— PROMPT —
What is needed is an exact copy of every line from the one with "The width and" to the end of the entries below, without the pictures.
==== RAW DATA ====
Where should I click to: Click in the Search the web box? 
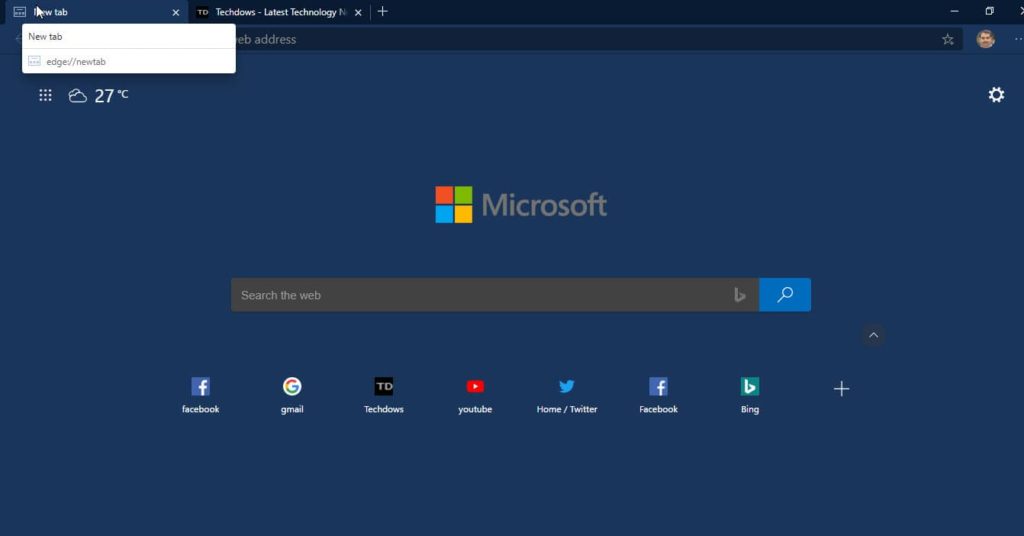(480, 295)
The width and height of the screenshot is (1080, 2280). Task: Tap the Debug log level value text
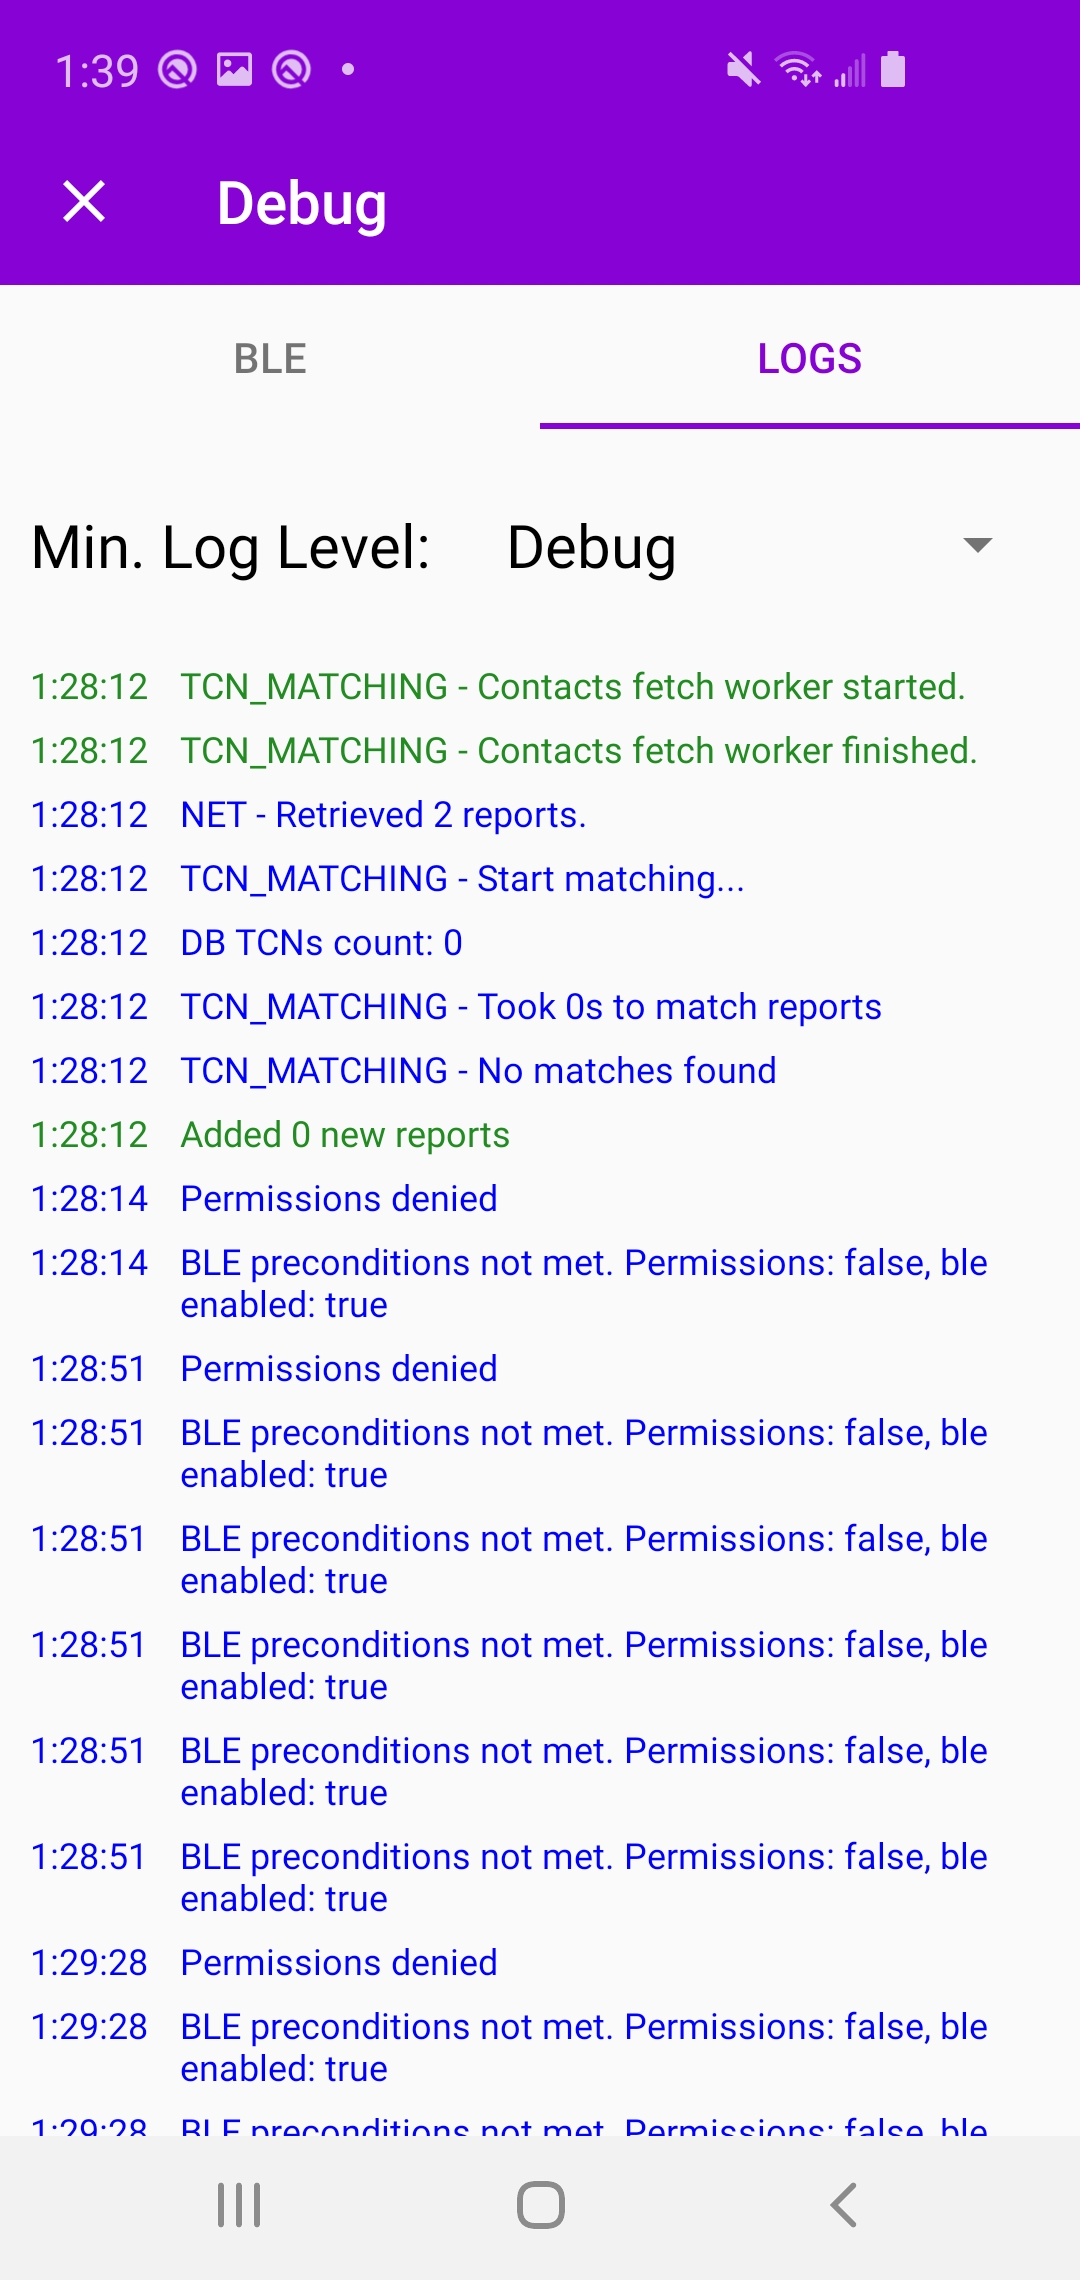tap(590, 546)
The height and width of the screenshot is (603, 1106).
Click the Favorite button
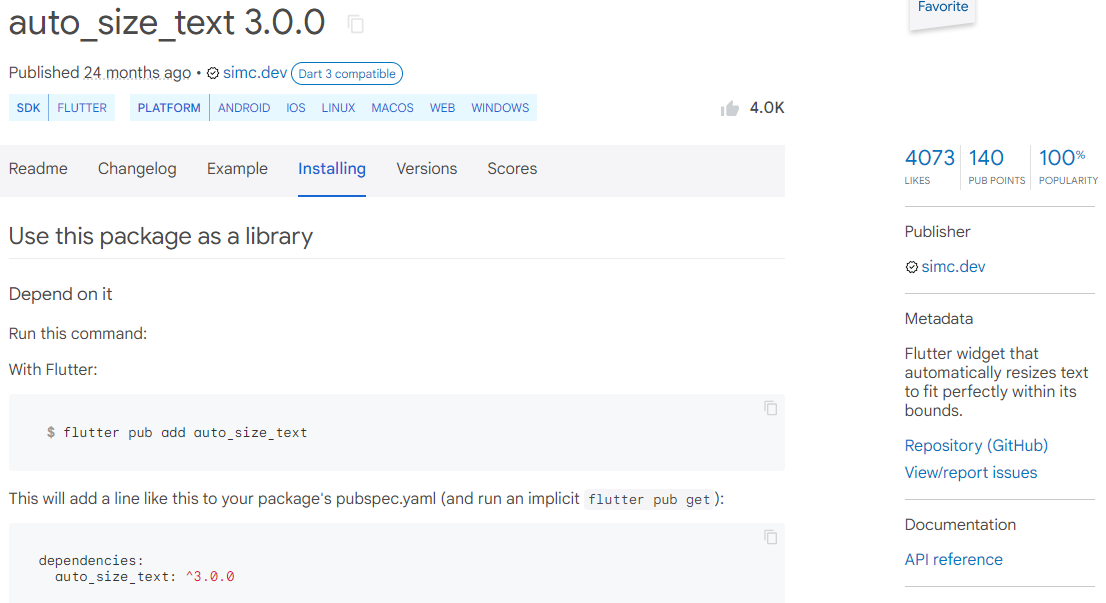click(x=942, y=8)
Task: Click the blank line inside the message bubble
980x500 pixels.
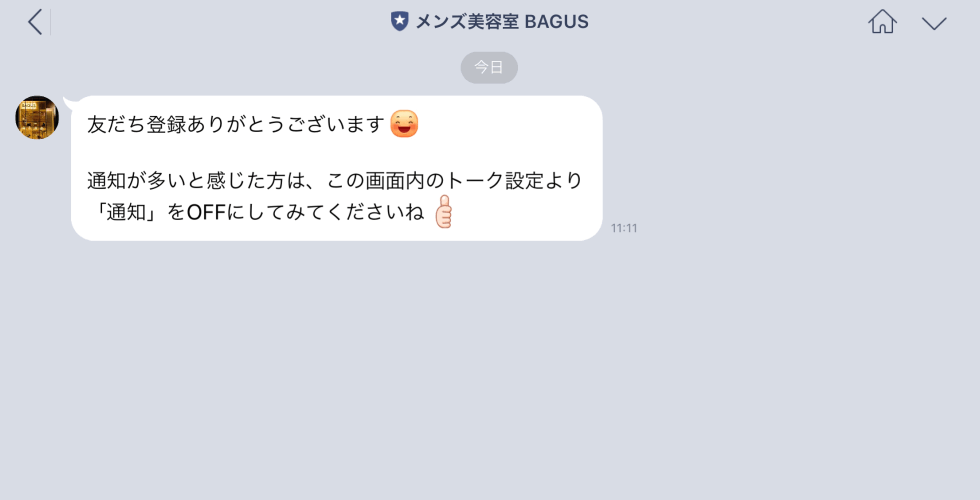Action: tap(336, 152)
====
— RESULT OF THIS EXERCISE —
The width and height of the screenshot is (1080, 2280). Task: Tap the Debug log level value text
tap(590, 546)
The height and width of the screenshot is (603, 1106).
Click the Favorite button
click(x=942, y=8)
Task: Click the blank line inside the message bubble
980x500 pixels.
Action: tap(336, 152)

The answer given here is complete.